§ **To do**:
Please count the lines in the listing below where the word "review" appears. Give the number only.

§ **Task data**:
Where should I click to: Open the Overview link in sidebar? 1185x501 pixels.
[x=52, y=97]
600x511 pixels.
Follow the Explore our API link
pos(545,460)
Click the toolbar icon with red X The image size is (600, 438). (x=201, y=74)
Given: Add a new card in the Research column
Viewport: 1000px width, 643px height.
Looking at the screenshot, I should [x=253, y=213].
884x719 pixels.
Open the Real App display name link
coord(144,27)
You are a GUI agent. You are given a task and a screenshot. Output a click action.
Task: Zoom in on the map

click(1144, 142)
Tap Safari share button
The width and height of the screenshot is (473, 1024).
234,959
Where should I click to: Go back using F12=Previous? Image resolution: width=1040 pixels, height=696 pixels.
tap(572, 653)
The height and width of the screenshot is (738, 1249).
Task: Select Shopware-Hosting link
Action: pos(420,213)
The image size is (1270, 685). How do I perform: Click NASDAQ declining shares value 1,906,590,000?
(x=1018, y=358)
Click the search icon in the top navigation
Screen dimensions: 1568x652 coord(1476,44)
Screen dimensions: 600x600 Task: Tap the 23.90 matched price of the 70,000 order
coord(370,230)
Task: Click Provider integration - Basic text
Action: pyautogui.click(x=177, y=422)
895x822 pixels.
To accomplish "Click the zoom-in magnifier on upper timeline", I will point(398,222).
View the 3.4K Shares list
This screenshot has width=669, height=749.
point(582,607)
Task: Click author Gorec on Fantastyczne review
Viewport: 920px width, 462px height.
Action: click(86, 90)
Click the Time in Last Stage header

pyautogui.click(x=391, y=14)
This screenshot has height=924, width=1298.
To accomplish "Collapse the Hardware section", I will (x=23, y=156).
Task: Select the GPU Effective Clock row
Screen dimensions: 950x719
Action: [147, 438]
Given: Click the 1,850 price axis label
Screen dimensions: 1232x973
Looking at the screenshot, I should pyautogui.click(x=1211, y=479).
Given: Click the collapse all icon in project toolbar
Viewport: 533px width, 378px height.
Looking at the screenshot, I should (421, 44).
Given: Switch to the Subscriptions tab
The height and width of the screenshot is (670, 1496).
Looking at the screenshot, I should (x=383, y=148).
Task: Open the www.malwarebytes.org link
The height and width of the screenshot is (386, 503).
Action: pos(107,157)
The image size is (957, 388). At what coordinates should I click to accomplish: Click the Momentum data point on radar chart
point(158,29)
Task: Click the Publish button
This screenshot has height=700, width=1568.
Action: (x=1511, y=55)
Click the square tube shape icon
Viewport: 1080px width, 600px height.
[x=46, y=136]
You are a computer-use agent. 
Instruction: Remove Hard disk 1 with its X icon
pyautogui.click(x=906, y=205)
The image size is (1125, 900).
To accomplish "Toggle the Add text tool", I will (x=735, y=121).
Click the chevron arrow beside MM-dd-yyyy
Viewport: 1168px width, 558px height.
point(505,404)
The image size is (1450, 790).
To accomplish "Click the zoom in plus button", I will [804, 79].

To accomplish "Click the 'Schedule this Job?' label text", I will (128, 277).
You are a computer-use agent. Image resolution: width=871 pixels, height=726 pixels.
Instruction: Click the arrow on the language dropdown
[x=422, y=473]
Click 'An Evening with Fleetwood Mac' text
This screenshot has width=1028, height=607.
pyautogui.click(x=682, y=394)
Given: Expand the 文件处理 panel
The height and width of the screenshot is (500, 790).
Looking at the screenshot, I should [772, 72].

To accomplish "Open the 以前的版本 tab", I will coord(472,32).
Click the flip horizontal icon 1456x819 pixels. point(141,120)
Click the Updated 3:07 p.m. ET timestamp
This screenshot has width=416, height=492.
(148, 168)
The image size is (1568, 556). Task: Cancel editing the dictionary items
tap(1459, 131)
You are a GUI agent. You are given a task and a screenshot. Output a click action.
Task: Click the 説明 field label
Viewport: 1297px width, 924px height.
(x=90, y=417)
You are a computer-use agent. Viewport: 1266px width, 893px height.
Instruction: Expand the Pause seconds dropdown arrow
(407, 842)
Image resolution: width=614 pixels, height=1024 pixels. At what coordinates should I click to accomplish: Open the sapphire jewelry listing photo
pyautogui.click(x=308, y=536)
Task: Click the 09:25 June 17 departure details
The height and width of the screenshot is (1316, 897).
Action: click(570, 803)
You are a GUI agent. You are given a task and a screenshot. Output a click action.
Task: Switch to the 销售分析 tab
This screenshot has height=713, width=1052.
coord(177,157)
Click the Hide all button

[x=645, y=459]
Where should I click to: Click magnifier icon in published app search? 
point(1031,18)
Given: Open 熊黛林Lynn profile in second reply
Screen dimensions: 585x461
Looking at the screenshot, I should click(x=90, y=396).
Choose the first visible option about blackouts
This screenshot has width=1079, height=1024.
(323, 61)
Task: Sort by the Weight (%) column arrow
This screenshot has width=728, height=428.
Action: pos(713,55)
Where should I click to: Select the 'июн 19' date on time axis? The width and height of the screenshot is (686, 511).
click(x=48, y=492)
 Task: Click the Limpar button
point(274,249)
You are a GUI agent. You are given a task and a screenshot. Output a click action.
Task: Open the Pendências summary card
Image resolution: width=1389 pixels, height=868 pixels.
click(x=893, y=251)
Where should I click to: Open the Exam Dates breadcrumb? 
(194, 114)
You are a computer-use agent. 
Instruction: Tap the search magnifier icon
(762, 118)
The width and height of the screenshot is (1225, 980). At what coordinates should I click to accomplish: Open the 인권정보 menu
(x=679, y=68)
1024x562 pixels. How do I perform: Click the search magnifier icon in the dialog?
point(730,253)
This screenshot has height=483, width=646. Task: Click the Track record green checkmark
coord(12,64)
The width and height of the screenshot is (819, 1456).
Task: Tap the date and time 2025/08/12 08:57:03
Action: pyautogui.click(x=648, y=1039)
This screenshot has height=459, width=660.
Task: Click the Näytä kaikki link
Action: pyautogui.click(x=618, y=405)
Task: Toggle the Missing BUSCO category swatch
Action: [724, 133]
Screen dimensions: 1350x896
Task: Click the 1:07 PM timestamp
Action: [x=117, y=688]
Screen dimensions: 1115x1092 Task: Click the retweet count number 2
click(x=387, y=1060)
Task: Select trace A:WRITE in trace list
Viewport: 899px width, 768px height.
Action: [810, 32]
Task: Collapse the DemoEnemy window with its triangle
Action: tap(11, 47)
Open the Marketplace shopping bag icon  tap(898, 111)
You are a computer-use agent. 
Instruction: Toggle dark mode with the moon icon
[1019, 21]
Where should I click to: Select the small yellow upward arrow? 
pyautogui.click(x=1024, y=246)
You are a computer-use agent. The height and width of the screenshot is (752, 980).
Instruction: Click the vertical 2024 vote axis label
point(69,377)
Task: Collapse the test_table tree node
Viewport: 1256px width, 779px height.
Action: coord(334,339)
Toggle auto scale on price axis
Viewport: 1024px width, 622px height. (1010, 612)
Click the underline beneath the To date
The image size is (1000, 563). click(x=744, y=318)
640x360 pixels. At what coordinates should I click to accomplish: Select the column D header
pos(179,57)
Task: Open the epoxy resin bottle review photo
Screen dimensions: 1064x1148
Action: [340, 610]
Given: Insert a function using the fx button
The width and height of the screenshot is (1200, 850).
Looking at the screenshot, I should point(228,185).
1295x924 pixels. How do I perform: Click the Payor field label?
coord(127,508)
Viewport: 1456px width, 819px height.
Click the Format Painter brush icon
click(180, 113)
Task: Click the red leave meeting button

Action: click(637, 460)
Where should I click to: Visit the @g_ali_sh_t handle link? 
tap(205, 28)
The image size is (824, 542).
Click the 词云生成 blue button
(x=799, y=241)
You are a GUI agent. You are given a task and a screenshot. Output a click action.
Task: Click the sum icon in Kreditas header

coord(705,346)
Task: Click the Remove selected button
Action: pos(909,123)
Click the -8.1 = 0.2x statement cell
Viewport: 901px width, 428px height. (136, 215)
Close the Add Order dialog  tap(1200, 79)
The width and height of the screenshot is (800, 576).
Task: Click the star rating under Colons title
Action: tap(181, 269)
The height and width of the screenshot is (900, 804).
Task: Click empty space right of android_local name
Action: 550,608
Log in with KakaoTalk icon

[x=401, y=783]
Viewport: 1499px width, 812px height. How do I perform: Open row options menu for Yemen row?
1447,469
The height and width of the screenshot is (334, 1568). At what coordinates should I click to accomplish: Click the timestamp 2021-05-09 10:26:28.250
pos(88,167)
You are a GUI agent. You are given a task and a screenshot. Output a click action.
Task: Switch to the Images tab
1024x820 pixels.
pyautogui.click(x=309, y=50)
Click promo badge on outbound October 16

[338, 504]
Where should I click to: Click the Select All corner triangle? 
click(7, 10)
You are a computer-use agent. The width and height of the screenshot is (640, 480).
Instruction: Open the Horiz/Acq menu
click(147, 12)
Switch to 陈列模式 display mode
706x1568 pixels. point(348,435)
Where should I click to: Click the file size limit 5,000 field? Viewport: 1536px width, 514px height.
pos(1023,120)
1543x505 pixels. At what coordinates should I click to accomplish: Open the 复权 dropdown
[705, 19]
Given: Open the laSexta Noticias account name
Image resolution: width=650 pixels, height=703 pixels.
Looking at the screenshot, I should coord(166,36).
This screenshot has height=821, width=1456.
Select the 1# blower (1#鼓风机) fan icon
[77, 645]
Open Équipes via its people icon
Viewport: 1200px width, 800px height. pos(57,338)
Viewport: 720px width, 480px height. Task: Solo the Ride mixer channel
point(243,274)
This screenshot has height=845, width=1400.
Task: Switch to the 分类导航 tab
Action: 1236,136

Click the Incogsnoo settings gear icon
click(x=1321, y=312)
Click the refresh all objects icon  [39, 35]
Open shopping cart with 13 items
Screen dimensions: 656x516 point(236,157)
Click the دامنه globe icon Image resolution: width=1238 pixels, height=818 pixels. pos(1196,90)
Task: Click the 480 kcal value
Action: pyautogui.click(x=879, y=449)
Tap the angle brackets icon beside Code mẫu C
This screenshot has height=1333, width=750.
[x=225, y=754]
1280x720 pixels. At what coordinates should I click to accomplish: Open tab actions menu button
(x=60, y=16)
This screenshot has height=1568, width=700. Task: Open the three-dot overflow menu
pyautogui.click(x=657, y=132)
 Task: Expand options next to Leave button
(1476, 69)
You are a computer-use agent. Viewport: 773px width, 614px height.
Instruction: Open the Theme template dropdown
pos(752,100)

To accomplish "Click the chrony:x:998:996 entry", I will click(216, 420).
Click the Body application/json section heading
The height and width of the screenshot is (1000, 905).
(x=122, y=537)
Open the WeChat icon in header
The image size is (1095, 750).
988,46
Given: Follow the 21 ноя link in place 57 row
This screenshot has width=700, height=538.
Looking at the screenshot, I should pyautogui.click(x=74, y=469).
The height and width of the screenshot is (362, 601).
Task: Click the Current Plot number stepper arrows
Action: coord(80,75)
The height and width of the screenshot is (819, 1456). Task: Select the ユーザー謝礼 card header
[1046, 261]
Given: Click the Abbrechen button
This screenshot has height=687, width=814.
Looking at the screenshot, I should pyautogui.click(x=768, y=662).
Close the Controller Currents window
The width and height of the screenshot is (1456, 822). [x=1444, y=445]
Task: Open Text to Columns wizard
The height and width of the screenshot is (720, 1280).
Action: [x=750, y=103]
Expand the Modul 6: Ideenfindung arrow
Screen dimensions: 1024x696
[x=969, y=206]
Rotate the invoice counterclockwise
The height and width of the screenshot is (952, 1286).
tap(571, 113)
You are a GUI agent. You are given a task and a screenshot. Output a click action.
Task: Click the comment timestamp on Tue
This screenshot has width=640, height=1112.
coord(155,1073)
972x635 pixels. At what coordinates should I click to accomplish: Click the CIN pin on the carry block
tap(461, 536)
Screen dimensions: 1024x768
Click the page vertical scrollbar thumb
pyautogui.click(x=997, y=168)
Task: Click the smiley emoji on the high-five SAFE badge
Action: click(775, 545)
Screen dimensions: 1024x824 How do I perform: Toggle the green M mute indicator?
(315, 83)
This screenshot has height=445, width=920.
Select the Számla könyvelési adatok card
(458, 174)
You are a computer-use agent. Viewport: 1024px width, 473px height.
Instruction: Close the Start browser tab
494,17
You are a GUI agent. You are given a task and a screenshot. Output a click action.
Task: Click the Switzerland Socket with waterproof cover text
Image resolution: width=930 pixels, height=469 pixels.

§ **Solved problem**:
2